Lei permite afastamento por tempo determinado

Inicialmente, a Medida Provisória 927/20 ainda permitia que contratos de trabalho fossem suspensos por quatro meses, de forma unilateral pelas empresas e sem o pagamento de salário aos empregados. A mudança foi revogada em menos de 24 horas pelo governo após reação negativa do Congresso Nacional, que tem o prazo de até 120 dias para revogar ou transformar em leis os demais pontos da MP. É possível ainda que o governo edite nova Medida Provisória com regras para os contratos.

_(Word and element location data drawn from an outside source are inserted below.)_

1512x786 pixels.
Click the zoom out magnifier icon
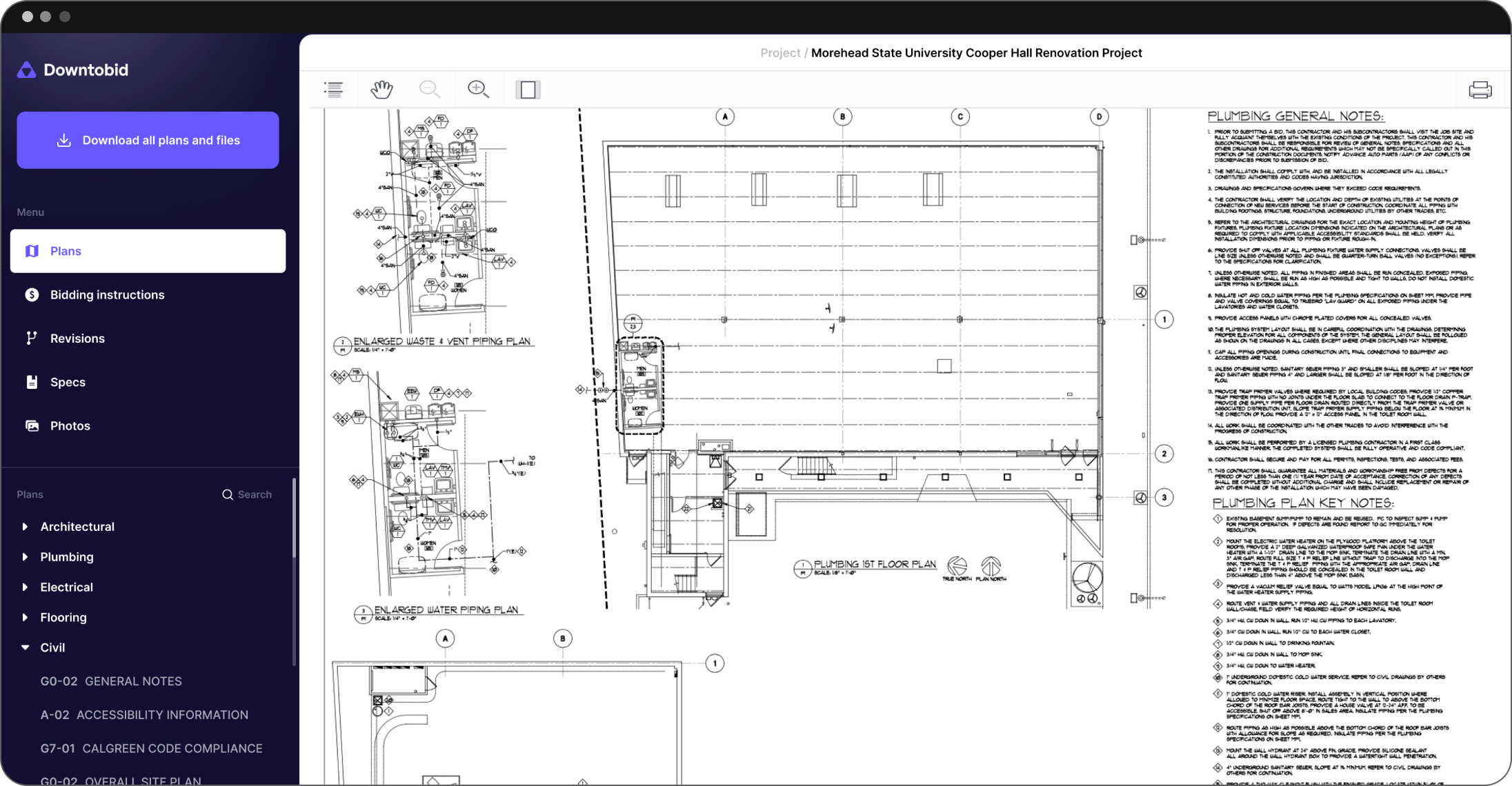coord(429,90)
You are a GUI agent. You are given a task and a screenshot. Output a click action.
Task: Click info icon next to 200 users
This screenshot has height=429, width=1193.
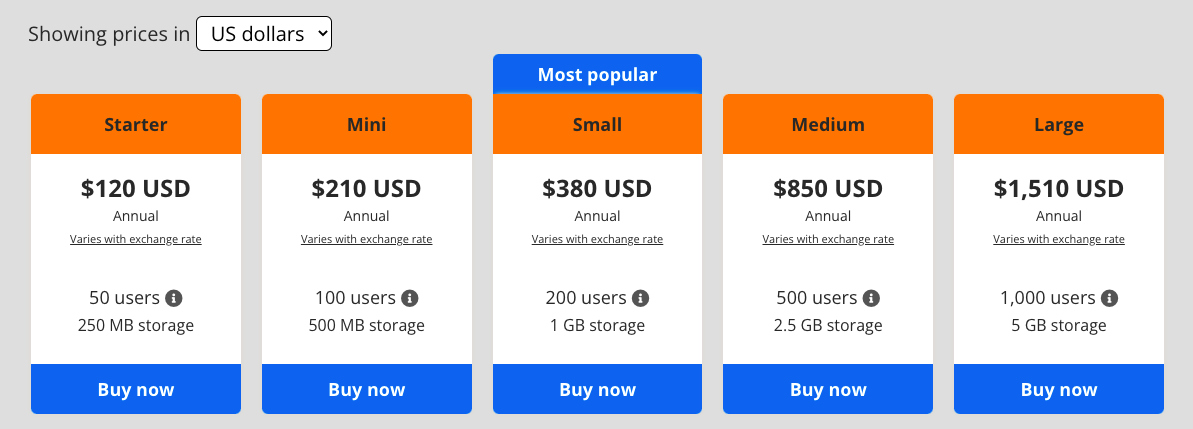click(x=641, y=298)
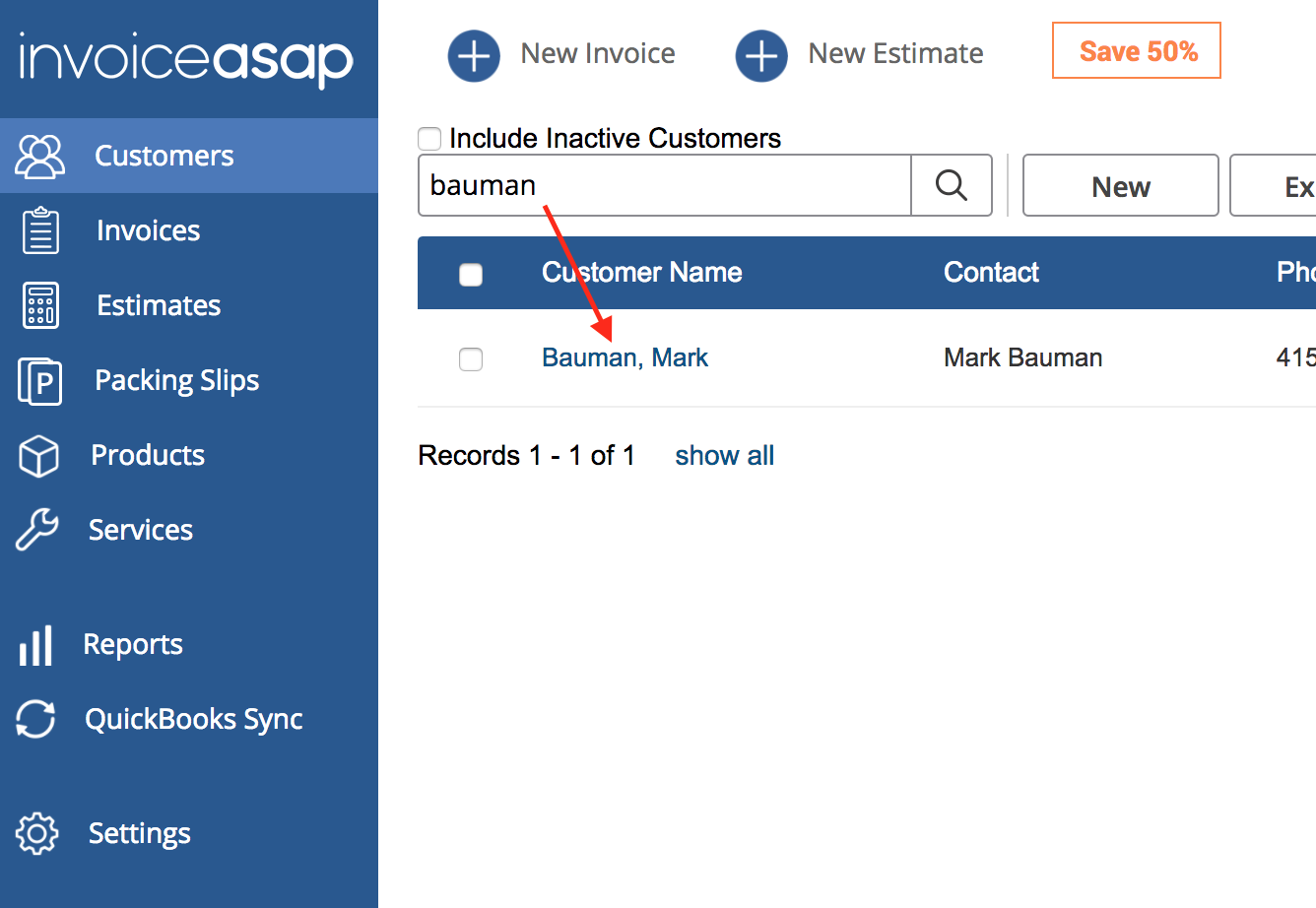The image size is (1316, 908).
Task: Click the Invoices clipboard icon
Action: (x=40, y=230)
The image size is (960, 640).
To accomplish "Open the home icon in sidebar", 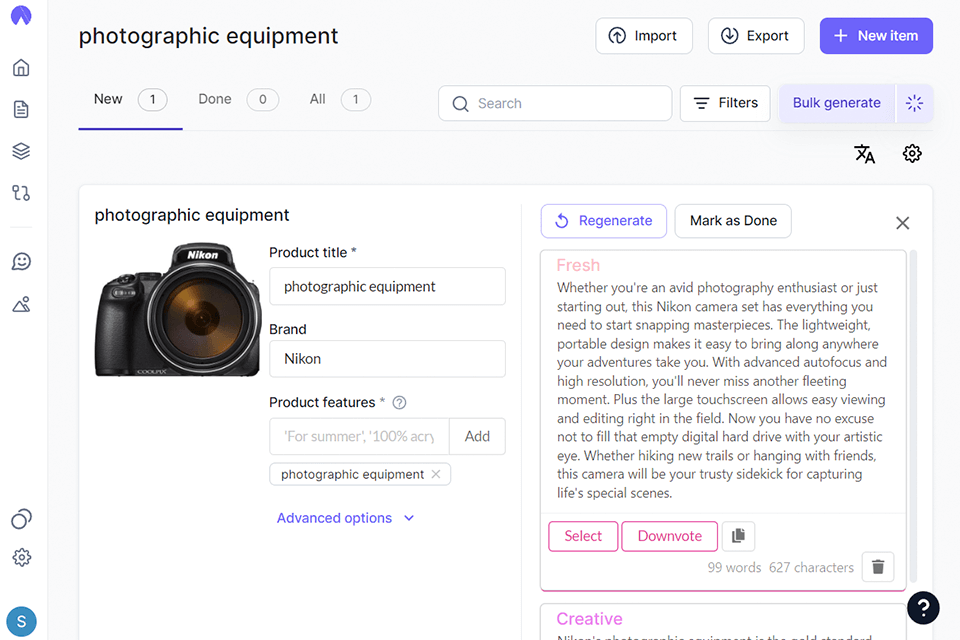I will 21,68.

Para Mariana dos Anjos Ramos, advogada trabalhista e sócia do escritório Anjos Ramos Advogados, o maior problema da mudança foi o fato de ela não necessitar da concordância do empregado e dos sindicatos. “A própria CLT (Consolidação das Leis do Trabalho) permite o chamado lay off, que é a suspensão do contrato de trabalho por um período de dois a cinco meses para participação do empregado em curso ou programa de qualificação profissional oferecido pelo empregador, desde que previsto em acordo ou convenção coletiva e com a concordância formal do empregado. Países que também sofreram os impactos da pandemia optaram por garantir a liquidez das empresas através de subsídios e suspensão de pagamento de tributos, além da instituição de seguro aos que perderem seus empregos, como a Espanha e França”, lembra.

O governo havia anunciado inicialmente a intenção de oferecer um voucher no valor de R$ 200 para trabalhadores informais durante crise. Entretanto, na quinta-feira, a Câmara dos Deputados aprovou o Projeto de Lei 9236/17 que prevê o valor de R$ 600 para pessoas de baixa renda. Mães que sejam chefes de família teriam direito a duas cotas do auxílio e o projeto deverá agora ser aprovado no Senado Federal.